Пристальнее всех вглядывался в себя сам Врубель. Судя по нескольким автопортретам этого времени, его наблюдательная свояченица права: «он очень следил за собою, постоянно помня о своей болезни». Тщательная прическа, безупречный костюм, любезное спокойствие, сквозь которые, где больше, где меньше, грусть настороженного, неуверенного человека. Неудивительно, что Врубель не желал открыться таким перед публикой, и когда Дягилев слишком настойчиво хотел забрать для выставки один автопортрет художника, Врубель, вспыхнув от гнева, кинулся стирать изображение.
«Врубель в выставочном отношении человек трудный», — вздохнул когда-то Сергей Дягилев, подразумевая вечные опоздания Врубеля к сроку экспозиции, так как вещь у него якобы не готова, а с другой стороны, его придирчивость в части отбора, развески произведений и т. п. Если же дело касалось сценических образов жены, Врубель требовал беспрекословного исполнения его замыслов.
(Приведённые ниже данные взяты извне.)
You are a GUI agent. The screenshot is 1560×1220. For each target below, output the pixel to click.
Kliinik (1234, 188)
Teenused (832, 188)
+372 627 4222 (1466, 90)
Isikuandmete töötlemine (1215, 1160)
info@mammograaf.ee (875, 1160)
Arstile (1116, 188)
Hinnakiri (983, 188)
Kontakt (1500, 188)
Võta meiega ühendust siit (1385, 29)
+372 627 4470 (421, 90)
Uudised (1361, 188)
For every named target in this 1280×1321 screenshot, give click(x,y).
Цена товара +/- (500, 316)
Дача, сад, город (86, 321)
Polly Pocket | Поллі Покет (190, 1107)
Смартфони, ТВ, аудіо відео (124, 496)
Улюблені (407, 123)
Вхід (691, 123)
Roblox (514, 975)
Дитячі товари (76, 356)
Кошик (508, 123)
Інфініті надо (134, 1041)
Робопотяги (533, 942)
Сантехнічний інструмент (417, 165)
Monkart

Поскольку Забеле предстояло петь на Мариинской сцене царевну Волхову, в Петербурге муж артистки незамедлительно отправился к управлявшему раньше московской конторой, а ныне возглавлявшему столичную дирекцию Императорских театров Теляковскому. На этом хлопотном посту кавалергард, полковник Теляковский служил честно и аккуратно. События дня неукоснительно отмечались в дневнике. И вот что Владимир Аркадьевич записал 6 сентября 1904 года: «У меня сегодня был художник Врубель и принес рисунок костюма Г-жи Забеллы в роли Царевны в опере „Садко“. Врубель постарел и выглядит очень измученным… Между прочим Врубель принес костюм (рисунок) для Маргариты („Фауста“)… Костюм Маргариты красив, но слишком богат, что мне и пришлось ему заметить. Вообще надо быть очень осторожным с появлением на сцене костюмов по рисункам Врубеля. Люди, не расположенные ко всему новому, на почве Врубеля могут развести разные сплетни вроде того, что в театре работают не только декаденты, но даже декаденты, признанные ненормальными. Врубель хотя и человек громадного таланта, но у него есть болезненная нота в живописи, и надо осторожно принимать его рисунки… „Фауст“ идет в среду, остается лишь один день, и мы на этот раз можем сослаться на то, что нет времени приготовить новый костюм».
Но если бы театральные неприятности Забелы ограничивались костюмерной частью!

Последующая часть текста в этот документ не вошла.